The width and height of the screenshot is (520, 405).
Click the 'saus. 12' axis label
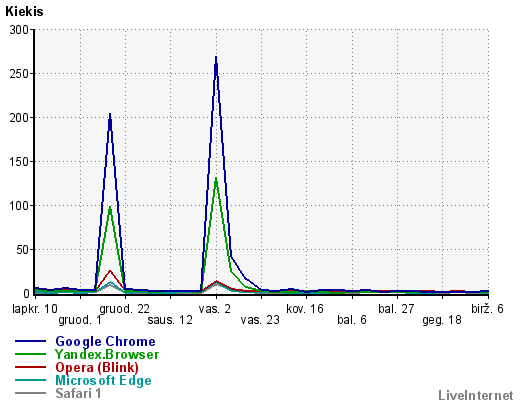pyautogui.click(x=170, y=320)
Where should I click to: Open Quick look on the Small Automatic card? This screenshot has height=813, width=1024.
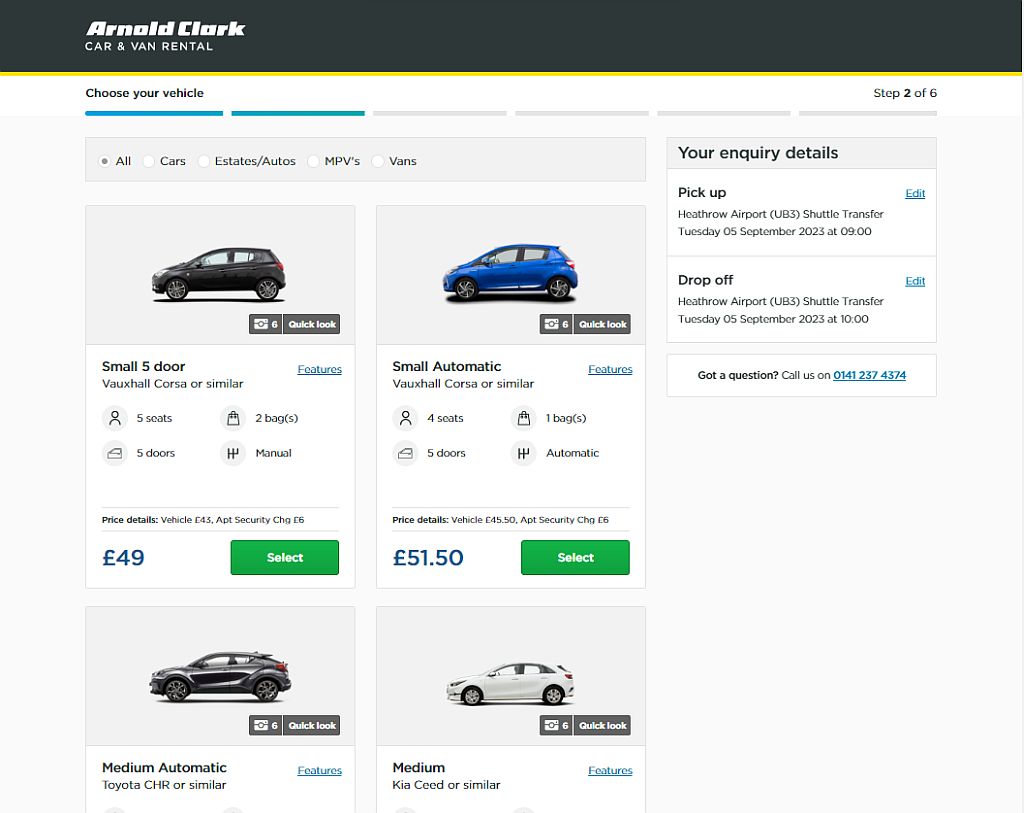pyautogui.click(x=602, y=323)
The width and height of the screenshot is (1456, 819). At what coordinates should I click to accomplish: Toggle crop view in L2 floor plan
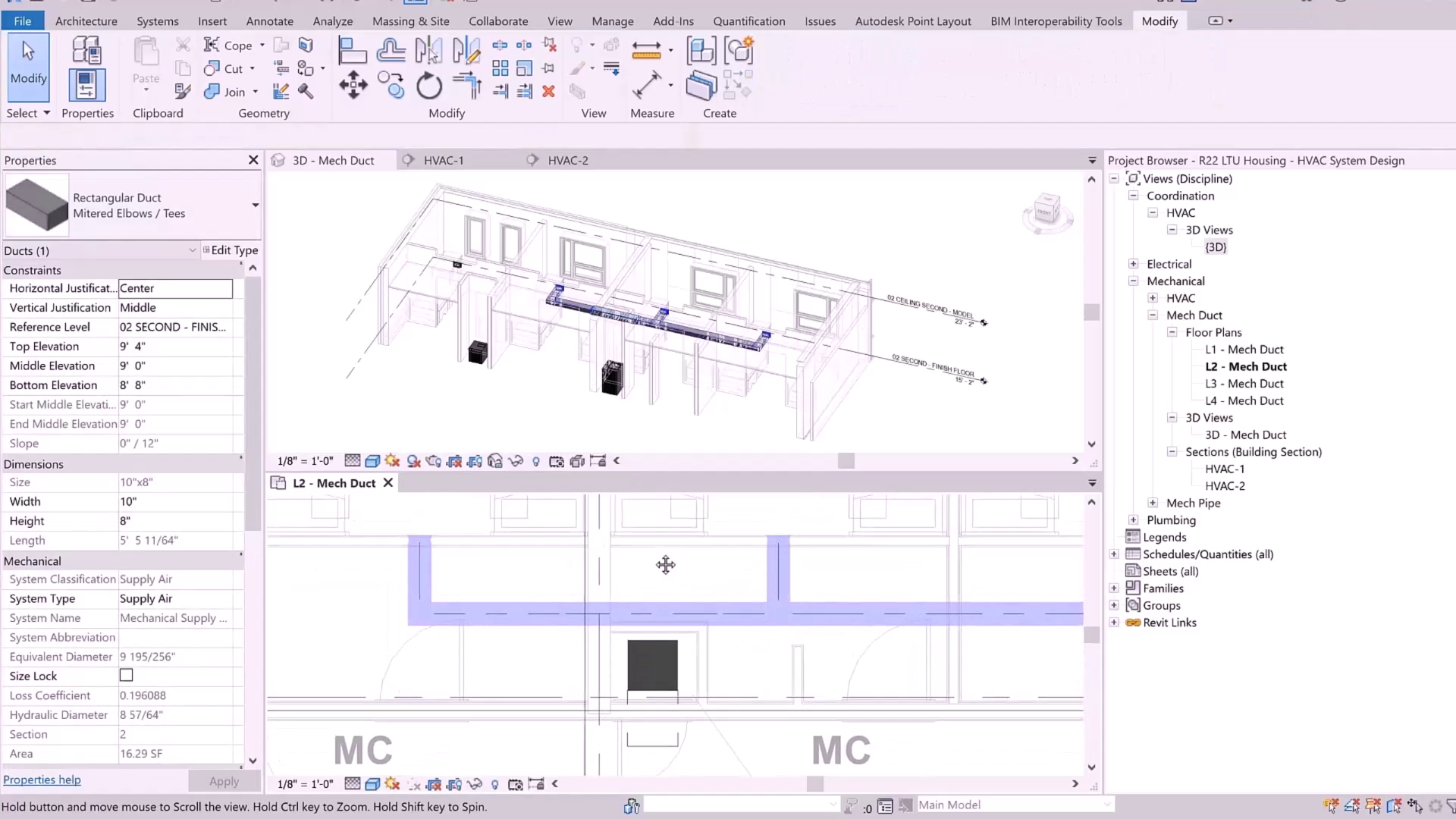tap(433, 784)
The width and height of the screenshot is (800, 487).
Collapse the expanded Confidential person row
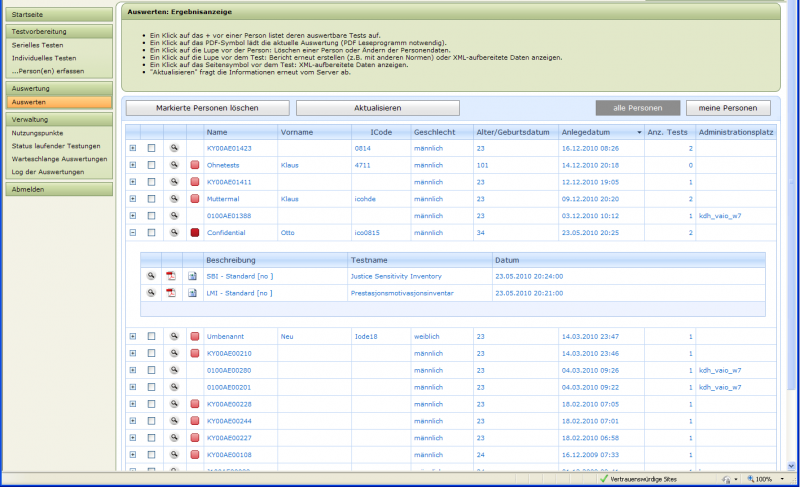coord(132,233)
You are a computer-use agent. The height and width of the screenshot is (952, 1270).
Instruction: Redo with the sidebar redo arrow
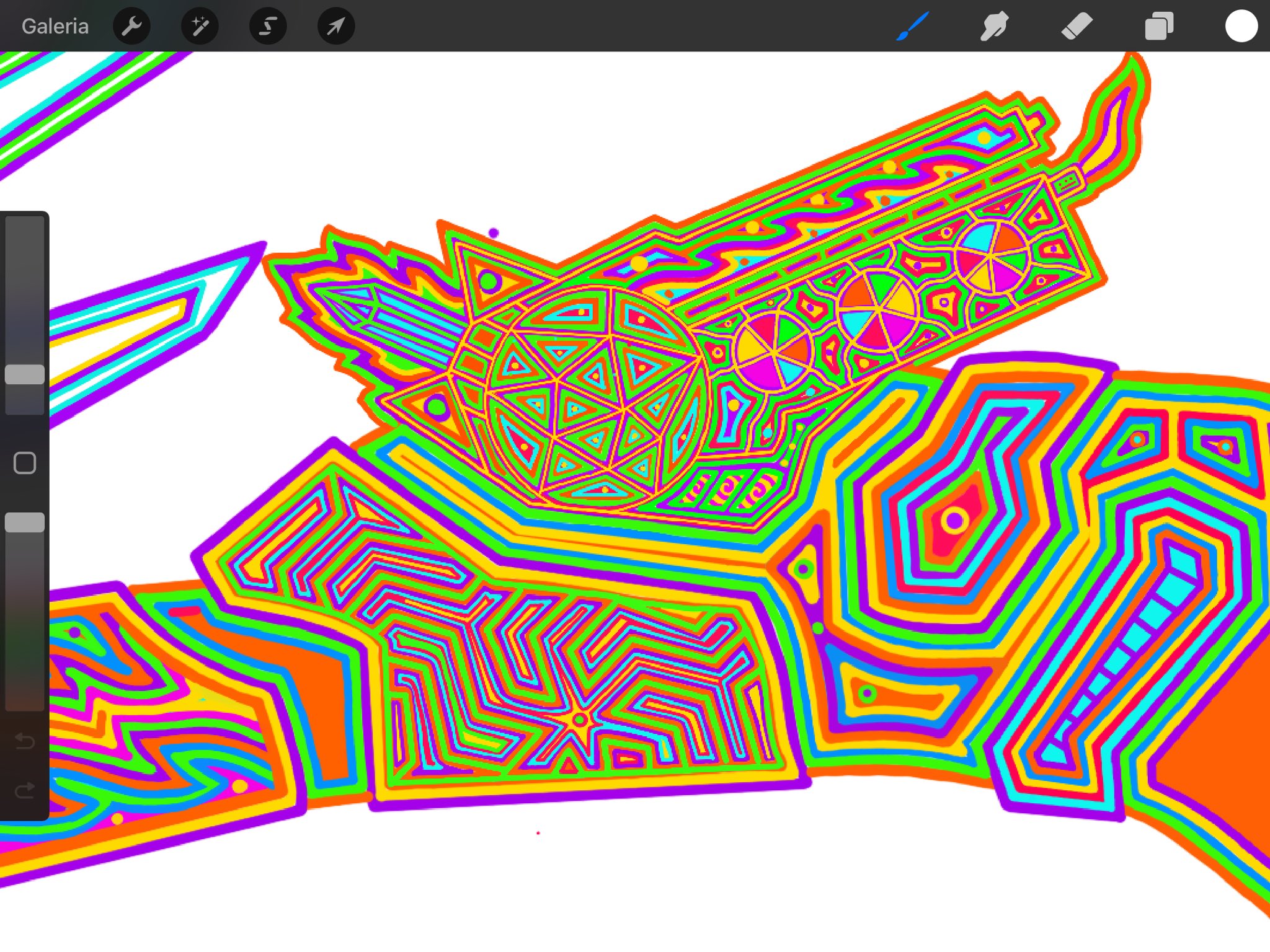[x=25, y=790]
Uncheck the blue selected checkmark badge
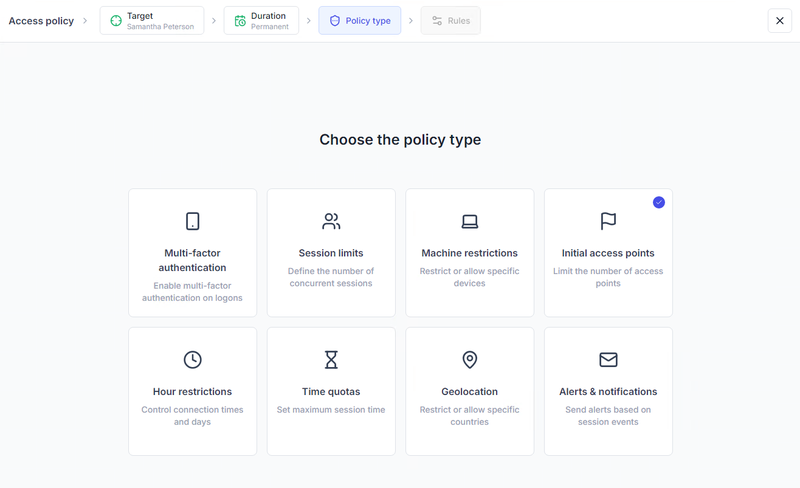This screenshot has width=800, height=488. [659, 202]
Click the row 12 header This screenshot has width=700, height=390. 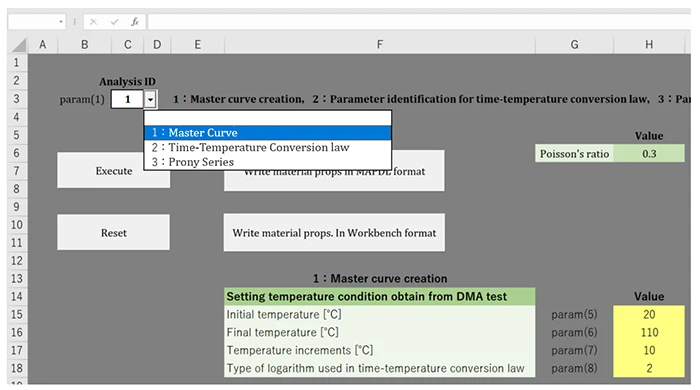pyautogui.click(x=17, y=260)
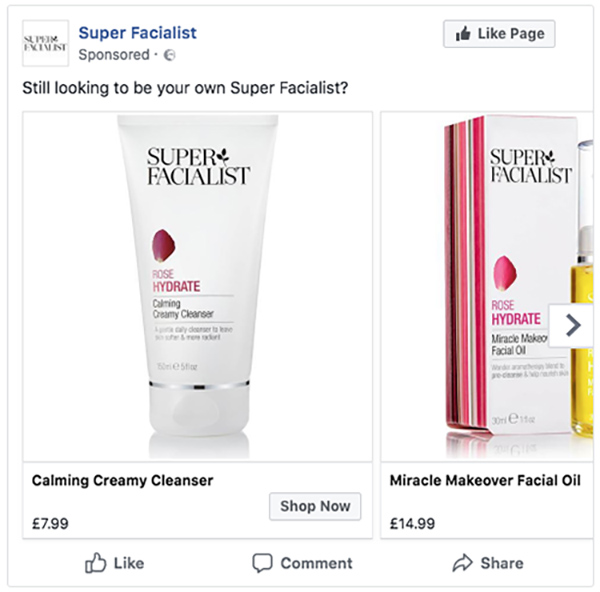The width and height of the screenshot is (600, 592).
Task: Advance carousel with the right chevron arrow
Action: click(573, 325)
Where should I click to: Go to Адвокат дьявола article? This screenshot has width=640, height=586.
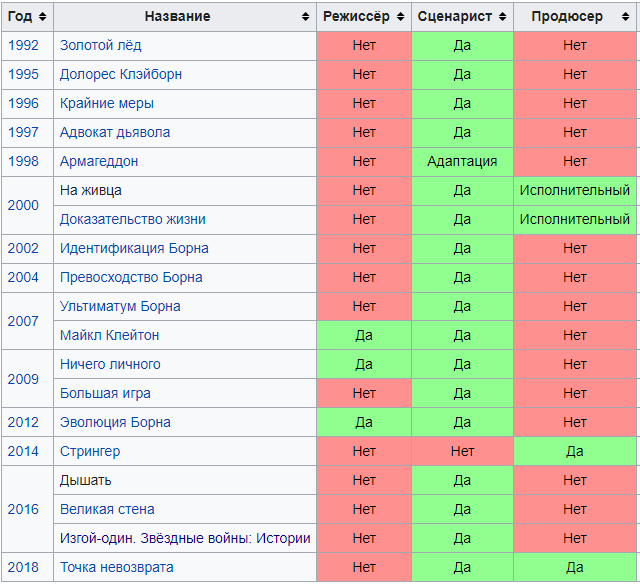pyautogui.click(x=114, y=132)
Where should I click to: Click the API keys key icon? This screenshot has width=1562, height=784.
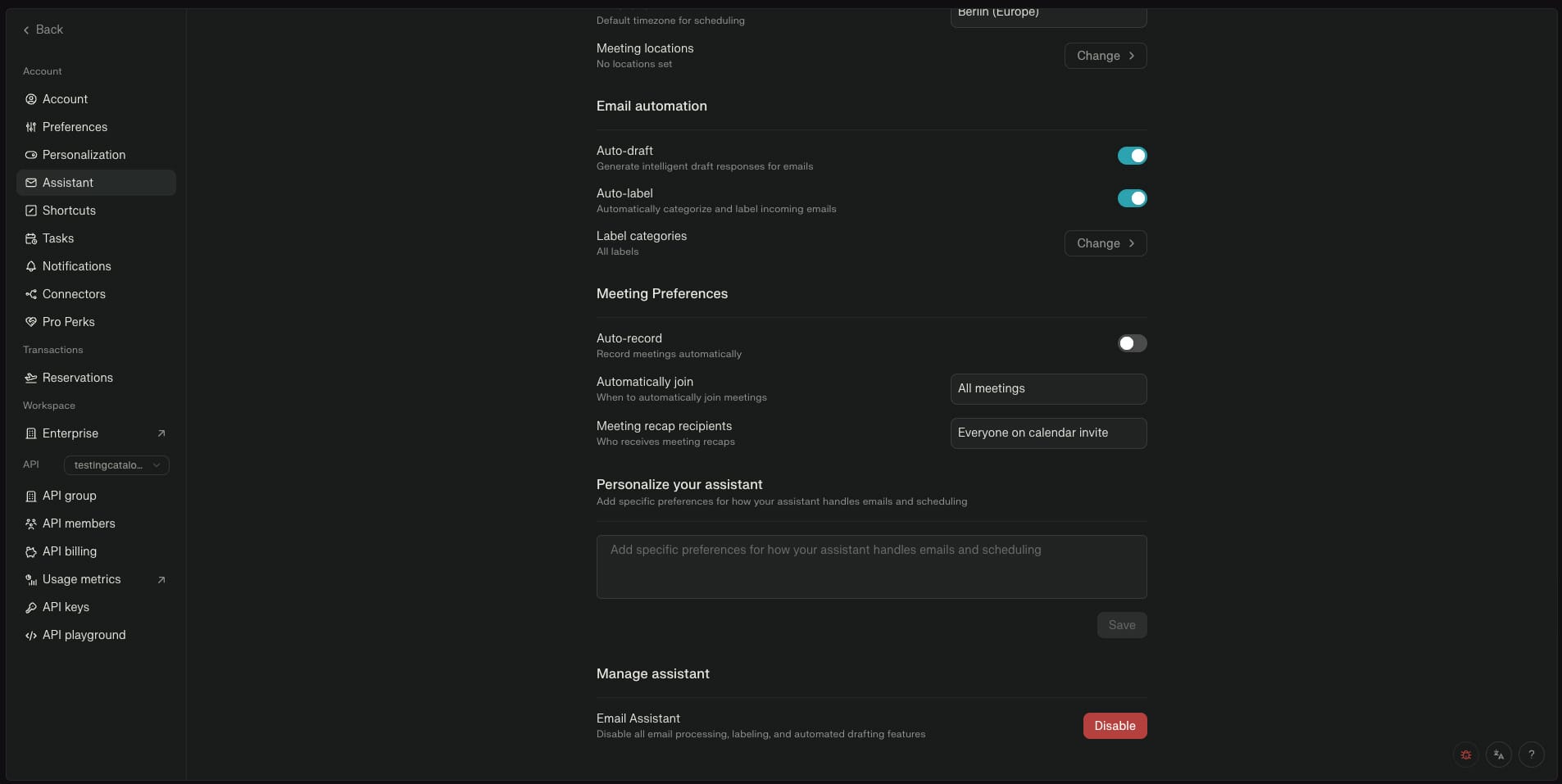(31, 607)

──────────

- **ARBEITSAUFTRAG**: Stelle das Material ab der Zeile mit "Where should I click to: Click" bis einschließlich zum Ende des Materials als CSV mit den beiden Spalten "Eingabe" und "Ausgabe" dar. Jedes Paar aus Text und Antwort bildet eine Zeile, jedes Feld steht in Anführungszeichen, Zeilenumbrüche werden zu Leerzeichen, und Bilder werden weggelassen.

- **ERGEBNIS DER ÜBUNG**:
Eingabe,Ausgabe
"Where should I click to: Click the API keys key icon? This screenshot has width=1562, height=784.","(31, 607)"